实际上,关于医改设计中的"主体"争论从2003年"非典"后就非常热闹,简单来说,其焦点在于:市场主导还是政府主导。否认者的理论基础是,首先患者与医生之间存在信息不对称,而且谈判力量明显偏向医生一方,供给方诱导消费现象严重;其次,医疗服务中部分产品是公共产品或准公共产品(主要指基本医疗服务和公共卫生服务),原因在于其不具有排他性和竞争性,公共卫生很难杜绝吃"免费午餐"的人。

然而,有一点值得人们注意,从来都没有出现过彻底的市场化支持者,政府公布的制度设计方案中也从来没有提到过"以市场为主导"一词。首先,当前改革的总体指导方针指出:"举办医疗机构要以国家、集体为主,其他社会力量和个人为补充"、"医疗卫生事业的改革与发展要坚持为人民服务的宗旨,正确处理社会效益和经济收益的关系,把社会效益放在首位"。其次,乡镇卫生院的改革虽然开始于2000年"一卖了之"的江苏宿迁模式,但是2001年5月出台的《关于农村卫生改革与发展的指导意见》却指出:"农村卫生机构要以公有制为主导,鼓励多种经济成分卫生机构的发展。乡镇卫生院可以由政府和集体投资举办,也可以合作经营。"同时规定乡镇卫生院为非营利卫生机构;接下来在2002年10月19日出台的《关于进一步加强农村卫生工作的决定》也没有提出卖掉所有的卫生院,不仅如此,还要求一个乡镇原则上应保证至少有一所卫生院。最后,虽然在媒体的声讨中,《关于城镇医疗机构分类管理的实施意见》成为提出市场化方案的替罪羊,然而我们仍然从中发现了这样的字眼:"现有医疗机构性质的划分应遵循如下原则:自愿选择和政府核定相结合;非营利性医疗机构在我国医疗服务体系中占主体和主导地位;符合区域卫生规划,优化卫生资源配置。"

就医院自身的激励约束制度改革而言,倒是从80年代中期以来,包括1997年的《中共中央、国务院关于卫生改革与发展的决定》中就已经明确了。实际上对于医院内部的改革,连批评医改不成功的专家也抱有认同的态度,并指出国外以政府为主导的医疗模式对于医疗机构的激励约束机制的建立并不排斥。

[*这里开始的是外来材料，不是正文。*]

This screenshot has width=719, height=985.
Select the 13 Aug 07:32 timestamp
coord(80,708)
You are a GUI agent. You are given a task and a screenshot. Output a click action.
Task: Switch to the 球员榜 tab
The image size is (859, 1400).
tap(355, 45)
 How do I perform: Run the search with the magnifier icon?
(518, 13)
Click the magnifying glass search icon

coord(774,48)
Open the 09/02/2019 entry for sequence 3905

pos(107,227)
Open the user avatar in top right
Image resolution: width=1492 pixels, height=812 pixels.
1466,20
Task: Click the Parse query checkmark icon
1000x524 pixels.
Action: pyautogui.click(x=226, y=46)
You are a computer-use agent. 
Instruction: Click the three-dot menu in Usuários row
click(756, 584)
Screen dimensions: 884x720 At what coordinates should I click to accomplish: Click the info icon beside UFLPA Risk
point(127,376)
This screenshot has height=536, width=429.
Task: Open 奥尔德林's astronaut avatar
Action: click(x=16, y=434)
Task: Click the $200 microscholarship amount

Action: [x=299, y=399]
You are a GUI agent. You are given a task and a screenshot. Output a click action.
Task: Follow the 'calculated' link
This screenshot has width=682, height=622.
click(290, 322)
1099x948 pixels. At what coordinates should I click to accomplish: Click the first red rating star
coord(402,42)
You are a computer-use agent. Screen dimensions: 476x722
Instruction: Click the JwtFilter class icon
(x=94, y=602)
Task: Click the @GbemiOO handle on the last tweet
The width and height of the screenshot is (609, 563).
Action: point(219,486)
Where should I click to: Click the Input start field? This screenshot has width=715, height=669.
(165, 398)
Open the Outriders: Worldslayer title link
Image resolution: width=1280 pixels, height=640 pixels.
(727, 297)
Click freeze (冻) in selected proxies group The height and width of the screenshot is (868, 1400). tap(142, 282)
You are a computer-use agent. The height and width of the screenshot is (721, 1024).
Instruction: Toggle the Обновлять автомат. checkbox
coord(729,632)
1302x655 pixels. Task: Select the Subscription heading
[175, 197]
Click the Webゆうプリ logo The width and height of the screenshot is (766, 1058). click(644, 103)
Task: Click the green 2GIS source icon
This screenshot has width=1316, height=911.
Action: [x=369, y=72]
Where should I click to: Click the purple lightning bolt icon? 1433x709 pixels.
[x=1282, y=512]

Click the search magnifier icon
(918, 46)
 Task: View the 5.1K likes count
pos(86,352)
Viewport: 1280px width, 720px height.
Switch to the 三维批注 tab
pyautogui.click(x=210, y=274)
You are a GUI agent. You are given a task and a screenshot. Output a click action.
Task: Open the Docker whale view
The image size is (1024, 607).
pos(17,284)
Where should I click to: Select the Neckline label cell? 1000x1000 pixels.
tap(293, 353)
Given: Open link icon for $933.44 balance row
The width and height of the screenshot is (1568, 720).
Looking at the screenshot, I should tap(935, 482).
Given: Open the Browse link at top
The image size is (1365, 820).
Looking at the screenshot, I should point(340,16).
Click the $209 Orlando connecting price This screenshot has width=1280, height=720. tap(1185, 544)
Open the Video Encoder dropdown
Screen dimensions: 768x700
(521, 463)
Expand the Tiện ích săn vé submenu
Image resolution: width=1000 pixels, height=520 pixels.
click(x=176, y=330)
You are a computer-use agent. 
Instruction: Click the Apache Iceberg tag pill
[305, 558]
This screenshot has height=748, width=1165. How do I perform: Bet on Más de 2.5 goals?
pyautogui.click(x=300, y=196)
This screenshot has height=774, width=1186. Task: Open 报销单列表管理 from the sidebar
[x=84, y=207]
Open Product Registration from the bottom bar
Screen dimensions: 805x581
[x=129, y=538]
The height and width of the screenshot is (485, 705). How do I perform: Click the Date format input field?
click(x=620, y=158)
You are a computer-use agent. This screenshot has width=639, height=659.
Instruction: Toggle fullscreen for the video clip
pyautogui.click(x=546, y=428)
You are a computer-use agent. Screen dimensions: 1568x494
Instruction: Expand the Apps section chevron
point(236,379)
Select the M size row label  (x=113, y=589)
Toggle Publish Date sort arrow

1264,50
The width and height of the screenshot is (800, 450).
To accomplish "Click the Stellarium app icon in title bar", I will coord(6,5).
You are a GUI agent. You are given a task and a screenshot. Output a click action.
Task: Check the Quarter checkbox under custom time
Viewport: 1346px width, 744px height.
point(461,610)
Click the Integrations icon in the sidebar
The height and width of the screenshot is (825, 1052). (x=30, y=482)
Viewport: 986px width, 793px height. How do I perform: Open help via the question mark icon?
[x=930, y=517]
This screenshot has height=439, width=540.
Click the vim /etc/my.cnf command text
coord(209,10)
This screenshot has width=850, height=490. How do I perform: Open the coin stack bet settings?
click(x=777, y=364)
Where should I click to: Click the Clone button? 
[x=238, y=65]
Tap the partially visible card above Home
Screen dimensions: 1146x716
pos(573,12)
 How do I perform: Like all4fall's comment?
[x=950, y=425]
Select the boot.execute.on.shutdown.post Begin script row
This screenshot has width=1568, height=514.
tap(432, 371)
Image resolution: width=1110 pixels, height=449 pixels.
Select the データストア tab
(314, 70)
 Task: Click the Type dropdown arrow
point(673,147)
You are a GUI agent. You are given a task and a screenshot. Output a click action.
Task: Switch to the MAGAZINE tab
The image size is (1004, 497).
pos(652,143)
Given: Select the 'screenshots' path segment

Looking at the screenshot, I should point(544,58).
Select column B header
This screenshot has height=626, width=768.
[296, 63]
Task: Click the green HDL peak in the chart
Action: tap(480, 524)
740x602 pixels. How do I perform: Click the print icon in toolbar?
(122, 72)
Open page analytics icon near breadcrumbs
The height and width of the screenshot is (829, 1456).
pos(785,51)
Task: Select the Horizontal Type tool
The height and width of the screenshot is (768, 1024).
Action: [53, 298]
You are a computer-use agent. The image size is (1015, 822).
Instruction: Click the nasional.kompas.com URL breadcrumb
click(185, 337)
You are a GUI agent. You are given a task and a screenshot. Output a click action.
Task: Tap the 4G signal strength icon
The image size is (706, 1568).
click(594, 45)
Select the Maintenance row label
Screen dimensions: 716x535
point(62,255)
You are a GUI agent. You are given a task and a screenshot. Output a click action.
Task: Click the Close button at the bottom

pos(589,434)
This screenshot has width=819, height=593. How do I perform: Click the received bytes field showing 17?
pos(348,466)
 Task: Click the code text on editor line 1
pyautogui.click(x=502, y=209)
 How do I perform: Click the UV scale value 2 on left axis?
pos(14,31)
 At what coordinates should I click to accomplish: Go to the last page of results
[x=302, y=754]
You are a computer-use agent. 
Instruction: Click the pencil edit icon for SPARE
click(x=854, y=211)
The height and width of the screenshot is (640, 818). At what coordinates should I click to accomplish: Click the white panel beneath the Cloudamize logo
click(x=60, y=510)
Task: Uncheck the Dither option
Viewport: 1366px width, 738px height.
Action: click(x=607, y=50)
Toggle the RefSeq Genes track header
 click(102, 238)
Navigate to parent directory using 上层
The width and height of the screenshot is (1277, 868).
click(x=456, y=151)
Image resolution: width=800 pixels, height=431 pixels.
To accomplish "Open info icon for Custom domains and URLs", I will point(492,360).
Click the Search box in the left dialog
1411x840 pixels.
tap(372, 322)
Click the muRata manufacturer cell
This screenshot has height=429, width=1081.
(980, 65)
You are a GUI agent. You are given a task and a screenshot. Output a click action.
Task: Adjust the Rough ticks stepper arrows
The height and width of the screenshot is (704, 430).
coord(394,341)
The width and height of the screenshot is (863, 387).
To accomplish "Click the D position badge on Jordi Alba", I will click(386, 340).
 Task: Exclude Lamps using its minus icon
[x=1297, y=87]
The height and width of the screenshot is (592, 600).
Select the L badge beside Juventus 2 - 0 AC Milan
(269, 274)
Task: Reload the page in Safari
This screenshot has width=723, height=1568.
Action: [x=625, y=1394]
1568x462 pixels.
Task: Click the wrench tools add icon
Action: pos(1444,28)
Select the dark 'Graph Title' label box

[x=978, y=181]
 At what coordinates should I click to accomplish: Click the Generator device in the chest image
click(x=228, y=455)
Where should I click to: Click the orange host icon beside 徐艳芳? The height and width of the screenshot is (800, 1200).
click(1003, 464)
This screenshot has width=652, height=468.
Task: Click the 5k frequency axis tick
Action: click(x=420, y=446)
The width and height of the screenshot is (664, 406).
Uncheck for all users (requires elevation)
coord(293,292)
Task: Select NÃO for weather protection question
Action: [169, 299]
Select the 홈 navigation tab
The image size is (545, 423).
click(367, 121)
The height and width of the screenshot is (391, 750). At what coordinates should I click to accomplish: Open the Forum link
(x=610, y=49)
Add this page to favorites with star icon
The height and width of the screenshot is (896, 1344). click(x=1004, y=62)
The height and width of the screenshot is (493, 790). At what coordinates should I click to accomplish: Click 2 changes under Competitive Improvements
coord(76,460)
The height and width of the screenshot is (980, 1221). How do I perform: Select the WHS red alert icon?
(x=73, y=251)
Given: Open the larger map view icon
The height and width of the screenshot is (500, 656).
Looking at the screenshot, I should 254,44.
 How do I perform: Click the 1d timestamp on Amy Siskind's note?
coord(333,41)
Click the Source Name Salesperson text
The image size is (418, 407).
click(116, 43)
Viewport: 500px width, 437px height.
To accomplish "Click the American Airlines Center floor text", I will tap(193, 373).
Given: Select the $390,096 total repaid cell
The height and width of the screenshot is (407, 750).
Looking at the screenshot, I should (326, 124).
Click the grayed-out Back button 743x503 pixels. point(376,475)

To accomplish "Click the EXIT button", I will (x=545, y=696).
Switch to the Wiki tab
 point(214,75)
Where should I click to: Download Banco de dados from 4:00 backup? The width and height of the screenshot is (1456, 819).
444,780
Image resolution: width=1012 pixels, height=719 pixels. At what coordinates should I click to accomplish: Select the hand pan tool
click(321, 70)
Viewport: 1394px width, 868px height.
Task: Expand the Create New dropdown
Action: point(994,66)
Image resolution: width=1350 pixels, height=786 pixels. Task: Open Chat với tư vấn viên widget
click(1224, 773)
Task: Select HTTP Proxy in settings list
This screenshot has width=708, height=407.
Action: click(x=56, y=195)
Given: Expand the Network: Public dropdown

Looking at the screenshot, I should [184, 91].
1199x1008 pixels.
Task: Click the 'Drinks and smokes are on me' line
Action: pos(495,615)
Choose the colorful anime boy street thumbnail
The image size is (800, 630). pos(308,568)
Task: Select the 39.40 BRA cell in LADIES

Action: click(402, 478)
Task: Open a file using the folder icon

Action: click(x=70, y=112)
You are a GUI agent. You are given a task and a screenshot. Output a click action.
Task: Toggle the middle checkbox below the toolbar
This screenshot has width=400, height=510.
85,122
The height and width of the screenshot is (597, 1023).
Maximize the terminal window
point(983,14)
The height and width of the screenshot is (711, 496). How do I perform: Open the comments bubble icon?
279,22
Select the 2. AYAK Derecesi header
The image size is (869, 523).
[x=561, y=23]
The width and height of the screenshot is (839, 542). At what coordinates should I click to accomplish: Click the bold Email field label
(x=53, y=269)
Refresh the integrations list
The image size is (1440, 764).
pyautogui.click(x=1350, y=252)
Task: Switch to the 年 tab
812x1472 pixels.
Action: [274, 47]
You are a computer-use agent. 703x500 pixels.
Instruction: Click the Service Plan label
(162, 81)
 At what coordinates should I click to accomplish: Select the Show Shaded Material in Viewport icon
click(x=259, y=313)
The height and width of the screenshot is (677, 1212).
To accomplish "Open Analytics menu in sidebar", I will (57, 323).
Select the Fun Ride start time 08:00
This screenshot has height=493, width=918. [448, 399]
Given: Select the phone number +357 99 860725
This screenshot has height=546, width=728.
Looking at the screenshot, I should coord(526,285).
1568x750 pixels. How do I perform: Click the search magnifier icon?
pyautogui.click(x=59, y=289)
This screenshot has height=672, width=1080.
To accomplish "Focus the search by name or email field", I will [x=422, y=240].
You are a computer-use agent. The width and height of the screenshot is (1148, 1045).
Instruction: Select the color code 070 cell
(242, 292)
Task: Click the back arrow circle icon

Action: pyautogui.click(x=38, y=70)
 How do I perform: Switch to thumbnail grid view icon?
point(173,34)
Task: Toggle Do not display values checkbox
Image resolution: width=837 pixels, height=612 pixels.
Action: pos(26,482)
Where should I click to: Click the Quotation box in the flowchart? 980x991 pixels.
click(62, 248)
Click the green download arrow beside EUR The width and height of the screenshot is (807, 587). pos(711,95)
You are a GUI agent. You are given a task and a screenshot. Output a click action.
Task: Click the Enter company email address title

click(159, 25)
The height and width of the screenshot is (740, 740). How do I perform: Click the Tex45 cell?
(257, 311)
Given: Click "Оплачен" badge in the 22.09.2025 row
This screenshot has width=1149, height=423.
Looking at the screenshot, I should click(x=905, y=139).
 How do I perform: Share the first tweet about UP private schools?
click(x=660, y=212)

因而,我们需要探索的不是表象的医疗改革不成功,也不要去指责方案的价值观念不正确,甚至也不应去否认医疗监督体系大方案的完善性。那么究竟是什么原因造成了如今"不成功"的结果呢?通过对大量的案例研究,专家提出,改革方案无法贯彻、细化不足、遭到曲解是改革失败的主要因素,而其根本的原因在于:

首先,医院资产地方化。在整体方案中,市场化为补充、政府主导、非营利医疗机构内部激励约束机制健全的医疗机构体系的设想并没有错,但是医疗机构的资产是隶属于各级行政机构的,而按照财权事权相统一的财政支出原则,地方政府成为当然的财政支出者,这就形成了对于医院资产的去留、改革由各级地方政府说了算的格局。于是,虽然国家一级的改革方案给出了具体的财政投入要求,但是地方政府由于财政拮据,纷纷放弃了这块通过市场化能带来不少收益的资产,以完成其他更为重要的"社会稳定"任务。

其次,公共卫生体系建设的系统化制度安排供给不足。公共卫生体系成了一些独立机构的代名词,包括血防机构、妇幼保健机构、疾病控制机构等。而农村公共卫生体系的建设却渐渐被改革者淡忘,最初制度设计的时候,乡镇卫生院是这一职能不可替代的执行者,但是改革的实践者忽略了这些,或者希望通过购买来实现公共卫生产品的供应。实践证明,公共卫生服务很难市场化,因为监督、管理都跟不上,市场化的条件还不够。城市里,精神病医院是否属于公共卫生体系?至少有大部分应该是的,但是一些地方政府为了甩包袱,对这些医院也进行了产权改革。再比如,公共卫生服务如何与一般卫生服务机构(包括营利性的和非营利性的)相互衔接的问题,2003年"非典"就暴露出少数医疗机构见利忘义的劣性,公共卫生体系的建设在制度设计上还须改进,包括城市和农村两个部分。

第三,医院的激励约束机制与提升医药价格相生。以医疗收入为中心的内部考核机制、以利润为目标的医院经营方针使得医疗费用大幅度上涨,与此相伴生的是"以药养医"制度,对于医疗检测服务收费控制的制度呈真空状态。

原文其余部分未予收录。